フレーバー香気分析

グレープフルーツ精油より

トロピカルフルーツ様の

新規香気成分を同定

 食品の香気成分分析に関する研究はこれまで多くの報告がなされているものの、いまだ食品の香気中には構造不明な香気成分が多数存在しています。

 本研究では、新規香気成分の探索を目的に、ホワイトグレープフルーツ精油およびピンクグレープフルーツ精油の香気分析を行いました。GC-Oの結果、ピンクグレープフルーツ精油においてのみ未知のトロピカルフルーツ様香気が存在することが分かりました。ピンクグレープフルーツ精油に対し、含硫黄化合物の選択的抽出法を行うことでマススペクトルの取得に成功し、構造解析を行った結果、トロピカルフルーツ様香気成分はdiethyl mercaptosuccinateであると同定しました。 diethyl mercaptosuccinateはこれまで香気成分として報告例のない新規の化合物です。

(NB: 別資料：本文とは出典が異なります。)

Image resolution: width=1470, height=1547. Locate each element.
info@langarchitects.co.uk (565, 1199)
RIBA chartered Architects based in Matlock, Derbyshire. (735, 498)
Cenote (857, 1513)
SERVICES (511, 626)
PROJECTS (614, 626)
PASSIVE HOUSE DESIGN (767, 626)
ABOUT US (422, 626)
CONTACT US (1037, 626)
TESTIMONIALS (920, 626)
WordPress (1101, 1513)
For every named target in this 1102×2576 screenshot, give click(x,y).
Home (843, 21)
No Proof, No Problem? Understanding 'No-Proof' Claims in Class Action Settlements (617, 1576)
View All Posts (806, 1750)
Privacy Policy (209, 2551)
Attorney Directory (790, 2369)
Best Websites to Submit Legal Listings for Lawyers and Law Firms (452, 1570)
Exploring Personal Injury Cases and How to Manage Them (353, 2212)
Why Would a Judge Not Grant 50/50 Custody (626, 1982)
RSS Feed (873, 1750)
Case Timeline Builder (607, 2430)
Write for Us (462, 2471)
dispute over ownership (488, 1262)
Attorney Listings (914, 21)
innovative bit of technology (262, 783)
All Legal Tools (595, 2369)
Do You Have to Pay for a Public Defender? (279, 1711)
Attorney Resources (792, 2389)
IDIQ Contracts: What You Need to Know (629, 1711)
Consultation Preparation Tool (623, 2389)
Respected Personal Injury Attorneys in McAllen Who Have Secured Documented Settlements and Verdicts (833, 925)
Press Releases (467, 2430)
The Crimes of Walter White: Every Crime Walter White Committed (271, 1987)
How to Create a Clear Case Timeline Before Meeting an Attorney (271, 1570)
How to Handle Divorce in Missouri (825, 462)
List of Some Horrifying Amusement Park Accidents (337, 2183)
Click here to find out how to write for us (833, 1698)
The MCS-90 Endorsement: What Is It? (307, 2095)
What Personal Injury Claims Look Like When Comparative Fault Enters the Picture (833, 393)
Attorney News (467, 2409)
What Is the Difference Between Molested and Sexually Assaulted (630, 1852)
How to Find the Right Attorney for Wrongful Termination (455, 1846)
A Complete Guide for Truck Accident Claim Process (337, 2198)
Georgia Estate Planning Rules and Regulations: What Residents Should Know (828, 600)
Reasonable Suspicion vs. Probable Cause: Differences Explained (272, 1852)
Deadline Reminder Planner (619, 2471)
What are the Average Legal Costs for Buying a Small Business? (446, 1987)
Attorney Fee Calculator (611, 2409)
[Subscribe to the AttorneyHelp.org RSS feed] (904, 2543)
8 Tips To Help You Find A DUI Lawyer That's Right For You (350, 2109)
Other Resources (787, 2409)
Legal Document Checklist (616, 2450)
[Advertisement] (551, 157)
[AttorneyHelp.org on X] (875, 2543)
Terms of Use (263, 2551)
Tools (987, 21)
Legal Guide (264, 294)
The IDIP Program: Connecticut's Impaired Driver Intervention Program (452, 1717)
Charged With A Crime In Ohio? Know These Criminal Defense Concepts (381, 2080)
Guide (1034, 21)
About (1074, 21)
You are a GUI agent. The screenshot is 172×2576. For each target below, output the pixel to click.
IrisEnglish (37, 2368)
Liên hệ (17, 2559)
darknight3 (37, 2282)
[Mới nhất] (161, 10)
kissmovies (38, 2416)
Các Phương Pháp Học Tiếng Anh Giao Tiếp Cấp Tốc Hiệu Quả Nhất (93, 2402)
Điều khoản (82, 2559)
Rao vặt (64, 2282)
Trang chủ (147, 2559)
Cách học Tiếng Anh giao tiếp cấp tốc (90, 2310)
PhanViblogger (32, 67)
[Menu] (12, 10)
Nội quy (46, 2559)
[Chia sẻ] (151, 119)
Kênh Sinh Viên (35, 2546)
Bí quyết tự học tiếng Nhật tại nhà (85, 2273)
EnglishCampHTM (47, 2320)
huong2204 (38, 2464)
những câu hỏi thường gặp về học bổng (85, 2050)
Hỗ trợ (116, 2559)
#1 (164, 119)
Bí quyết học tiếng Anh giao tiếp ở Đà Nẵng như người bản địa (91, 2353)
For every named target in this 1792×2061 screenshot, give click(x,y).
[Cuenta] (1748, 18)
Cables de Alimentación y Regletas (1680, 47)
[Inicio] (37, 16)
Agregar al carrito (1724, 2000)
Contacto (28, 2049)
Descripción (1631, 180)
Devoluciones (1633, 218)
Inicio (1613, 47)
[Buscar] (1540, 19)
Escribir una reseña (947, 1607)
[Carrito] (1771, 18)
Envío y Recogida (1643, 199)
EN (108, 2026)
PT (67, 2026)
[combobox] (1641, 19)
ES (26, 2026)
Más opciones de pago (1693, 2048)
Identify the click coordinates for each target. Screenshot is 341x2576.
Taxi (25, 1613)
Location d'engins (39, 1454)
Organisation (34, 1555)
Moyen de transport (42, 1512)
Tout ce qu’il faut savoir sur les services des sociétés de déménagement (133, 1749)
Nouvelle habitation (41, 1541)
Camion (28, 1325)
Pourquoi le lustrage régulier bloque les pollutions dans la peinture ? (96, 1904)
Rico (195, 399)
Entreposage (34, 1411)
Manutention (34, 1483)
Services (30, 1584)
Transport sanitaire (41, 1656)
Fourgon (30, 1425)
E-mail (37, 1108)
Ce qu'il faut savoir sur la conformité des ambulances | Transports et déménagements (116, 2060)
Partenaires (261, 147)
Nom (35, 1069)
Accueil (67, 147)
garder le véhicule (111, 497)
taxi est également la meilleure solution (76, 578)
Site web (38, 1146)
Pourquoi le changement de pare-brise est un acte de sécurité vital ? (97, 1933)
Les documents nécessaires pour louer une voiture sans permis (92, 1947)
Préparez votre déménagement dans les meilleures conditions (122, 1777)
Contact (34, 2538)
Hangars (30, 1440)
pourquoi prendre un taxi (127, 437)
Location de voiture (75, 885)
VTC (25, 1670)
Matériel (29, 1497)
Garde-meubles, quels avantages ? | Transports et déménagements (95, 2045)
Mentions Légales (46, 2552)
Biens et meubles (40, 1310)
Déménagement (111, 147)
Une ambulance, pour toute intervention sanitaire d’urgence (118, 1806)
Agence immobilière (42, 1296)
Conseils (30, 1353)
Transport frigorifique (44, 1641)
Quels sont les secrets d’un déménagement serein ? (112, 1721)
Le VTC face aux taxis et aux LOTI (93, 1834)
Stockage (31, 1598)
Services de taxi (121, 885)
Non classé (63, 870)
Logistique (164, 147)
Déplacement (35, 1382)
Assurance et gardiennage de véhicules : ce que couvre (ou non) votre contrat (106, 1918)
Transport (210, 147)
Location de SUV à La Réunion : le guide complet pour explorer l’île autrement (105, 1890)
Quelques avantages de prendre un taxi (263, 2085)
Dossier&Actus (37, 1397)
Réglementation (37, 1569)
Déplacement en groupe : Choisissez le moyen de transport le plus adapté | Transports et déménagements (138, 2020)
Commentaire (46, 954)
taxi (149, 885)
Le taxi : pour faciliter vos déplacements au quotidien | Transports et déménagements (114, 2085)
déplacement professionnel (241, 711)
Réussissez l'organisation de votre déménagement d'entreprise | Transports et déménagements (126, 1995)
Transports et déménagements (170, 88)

 香料としての有用性を確認すべく、官能評価を行った結果、ピンクグレープフルーツ飲料への添加によって、「果皮感」「アルベド感」「トップインパクト」「ボディ感」を向上させる効果があることが分かり、香料素材として有用な成分であることが分かりました。


【学会発表】

この研究成果は2022年8月24日~26日に開催された日本食品科学工学会 第69回大会(会場:オンライン開催)にて「グレープフルーツ精油中の新規香気成分の探索」の演題で口頭発表を行いました。